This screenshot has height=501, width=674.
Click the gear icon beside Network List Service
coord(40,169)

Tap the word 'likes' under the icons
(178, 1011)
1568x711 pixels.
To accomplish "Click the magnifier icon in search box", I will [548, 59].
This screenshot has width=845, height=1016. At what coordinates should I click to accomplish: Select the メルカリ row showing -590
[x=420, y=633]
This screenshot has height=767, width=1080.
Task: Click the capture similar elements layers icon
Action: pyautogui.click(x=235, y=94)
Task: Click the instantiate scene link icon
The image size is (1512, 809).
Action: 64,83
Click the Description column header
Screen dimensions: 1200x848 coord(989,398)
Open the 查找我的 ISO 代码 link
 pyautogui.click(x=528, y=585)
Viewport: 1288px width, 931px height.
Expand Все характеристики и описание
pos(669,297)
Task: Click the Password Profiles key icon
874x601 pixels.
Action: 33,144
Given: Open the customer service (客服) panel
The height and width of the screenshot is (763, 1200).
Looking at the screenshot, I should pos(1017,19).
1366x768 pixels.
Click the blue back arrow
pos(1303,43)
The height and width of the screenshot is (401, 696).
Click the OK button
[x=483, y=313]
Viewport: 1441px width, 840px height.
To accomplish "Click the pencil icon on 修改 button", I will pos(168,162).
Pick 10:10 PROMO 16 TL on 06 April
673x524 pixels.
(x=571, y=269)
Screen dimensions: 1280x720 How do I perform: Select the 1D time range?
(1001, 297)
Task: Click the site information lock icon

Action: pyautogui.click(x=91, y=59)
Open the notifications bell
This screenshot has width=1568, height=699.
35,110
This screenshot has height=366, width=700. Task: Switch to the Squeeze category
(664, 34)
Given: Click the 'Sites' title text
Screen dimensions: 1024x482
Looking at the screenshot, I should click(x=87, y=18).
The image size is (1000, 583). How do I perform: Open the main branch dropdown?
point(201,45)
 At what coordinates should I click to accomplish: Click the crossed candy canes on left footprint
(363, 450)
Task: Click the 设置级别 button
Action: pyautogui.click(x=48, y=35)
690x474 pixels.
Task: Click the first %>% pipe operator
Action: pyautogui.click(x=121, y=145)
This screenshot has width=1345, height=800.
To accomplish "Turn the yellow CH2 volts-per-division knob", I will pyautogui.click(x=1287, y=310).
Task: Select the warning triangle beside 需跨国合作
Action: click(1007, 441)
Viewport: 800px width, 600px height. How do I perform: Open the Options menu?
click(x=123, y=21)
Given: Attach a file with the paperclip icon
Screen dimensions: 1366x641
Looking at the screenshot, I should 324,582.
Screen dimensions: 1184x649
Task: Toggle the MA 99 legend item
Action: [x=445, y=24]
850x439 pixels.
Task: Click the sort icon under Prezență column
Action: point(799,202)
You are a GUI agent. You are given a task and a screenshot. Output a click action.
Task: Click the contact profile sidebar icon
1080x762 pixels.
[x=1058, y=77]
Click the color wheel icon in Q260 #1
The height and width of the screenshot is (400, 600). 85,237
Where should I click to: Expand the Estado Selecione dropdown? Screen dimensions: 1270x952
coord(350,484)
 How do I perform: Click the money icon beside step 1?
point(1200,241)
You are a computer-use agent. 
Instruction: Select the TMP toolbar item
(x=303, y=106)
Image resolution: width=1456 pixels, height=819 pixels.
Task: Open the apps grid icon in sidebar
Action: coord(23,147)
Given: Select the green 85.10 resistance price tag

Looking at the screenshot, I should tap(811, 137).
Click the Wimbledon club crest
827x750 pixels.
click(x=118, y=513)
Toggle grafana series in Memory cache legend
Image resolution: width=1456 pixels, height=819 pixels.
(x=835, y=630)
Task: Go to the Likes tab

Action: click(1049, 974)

+ + + +

Exercise requirements:
Write out the listing above again, replacing "dropdown" with "drop-down menu" everywhere it occurs and keeping every other line and character as it is.

Full response:
This screenshot has height=501, width=674.
Click the gear icon beside Network List Service
coord(40,169)

Tap the word 'likes' under the icons
(178, 1011)
1568x711 pixels.
To accomplish "Click the magnifier icon in search box", I will [548, 59].
This screenshot has width=845, height=1016. At what coordinates should I click to accomplish: Select the メルカリ row showing -590
[x=420, y=633]
This screenshot has height=767, width=1080.
Task: Click the capture similar elements layers icon
Action: pyautogui.click(x=235, y=94)
Task: Click the instantiate scene link icon
The image size is (1512, 809).
Action: 64,83
Click the Description column header
Screen dimensions: 1200x848 coord(989,398)
Open the 查找我的 ISO 代码 link
 pyautogui.click(x=528, y=585)
Viewport: 1288px width, 931px height.
Expand Все характеристики и описание
pos(669,297)
Task: Click the Password Profiles key icon
874x601 pixels.
Action: 33,144
Given: Open the customer service (客服) panel
The height and width of the screenshot is (763, 1200).
Looking at the screenshot, I should pos(1017,19).
1366x768 pixels.
Click the blue back arrow
pos(1303,43)
The height and width of the screenshot is (401, 696).
Click the OK button
[x=483, y=313]
Viewport: 1441px width, 840px height.
To accomplish "Click the pencil icon on 修改 button", I will pos(168,162).
Pick 10:10 PROMO 16 TL on 06 April
673x524 pixels.
(x=571, y=269)
Screen dimensions: 1280x720 How do I perform: Select the 1D time range?
(1001, 297)
Task: Click the site information lock icon

Action: pyautogui.click(x=91, y=59)
Open the notifications bell
This screenshot has width=1568, height=699.
35,110
This screenshot has height=366, width=700. Task: Switch to the Squeeze category
(664, 34)
Given: Click the 'Sites' title text
Screen dimensions: 1024x482
Looking at the screenshot, I should click(x=87, y=18).
The image size is (1000, 583). How do I perform: Open the main branch drop-down menu?
point(201,45)
 At what coordinates should I click to accomplish: Click the crossed candy canes on left footprint
(363, 450)
Task: Click the 设置级别 button
Action: pyautogui.click(x=48, y=35)
690x474 pixels.
Task: Click the first %>% pipe operator
Action: pyautogui.click(x=121, y=145)
This screenshot has width=1345, height=800.
To accomplish "Turn the yellow CH2 volts-per-division knob", I will pyautogui.click(x=1287, y=310).
Task: Select the warning triangle beside 需跨国合作
Action: click(1007, 441)
Viewport: 800px width, 600px height. How do I perform: Open the Options menu?
click(x=123, y=21)
Given: Attach a file with the paperclip icon
Screen dimensions: 1366x641
Looking at the screenshot, I should 324,582.
Screen dimensions: 1184x649
Task: Toggle the MA 99 legend item
Action: [x=445, y=24]
850x439 pixels.
Task: Click the sort icon under Prezență column
Action: point(799,202)
You are a GUI agent. You are given a task and a screenshot. Output a click action.
Task: Click the contact profile sidebar icon
1080x762 pixels.
[x=1058, y=77]
Click the color wheel icon in Q260 #1
The height and width of the screenshot is (400, 600). 85,237
Where should I click to: Expand the Estado Selecione drop-down menu? Screen dimensions: 1270x952
coord(350,484)
 How do I perform: Click the money icon beside step 1?
point(1200,241)
You are a computer-use agent. 
Instruction: Select the TMP toolbar item
(x=303, y=106)
Image resolution: width=1456 pixels, height=819 pixels.
Task: Open the apps grid icon in sidebar
Action: coord(23,147)
Given: Select the green 85.10 resistance price tag

Looking at the screenshot, I should tap(811, 137).
Click the Wimbledon club crest
827x750 pixels.
click(x=118, y=513)
Toggle grafana series in Memory cache legend
Image resolution: width=1456 pixels, height=819 pixels.
(x=835, y=630)
Task: Go to the Likes tab

Action: click(1049, 974)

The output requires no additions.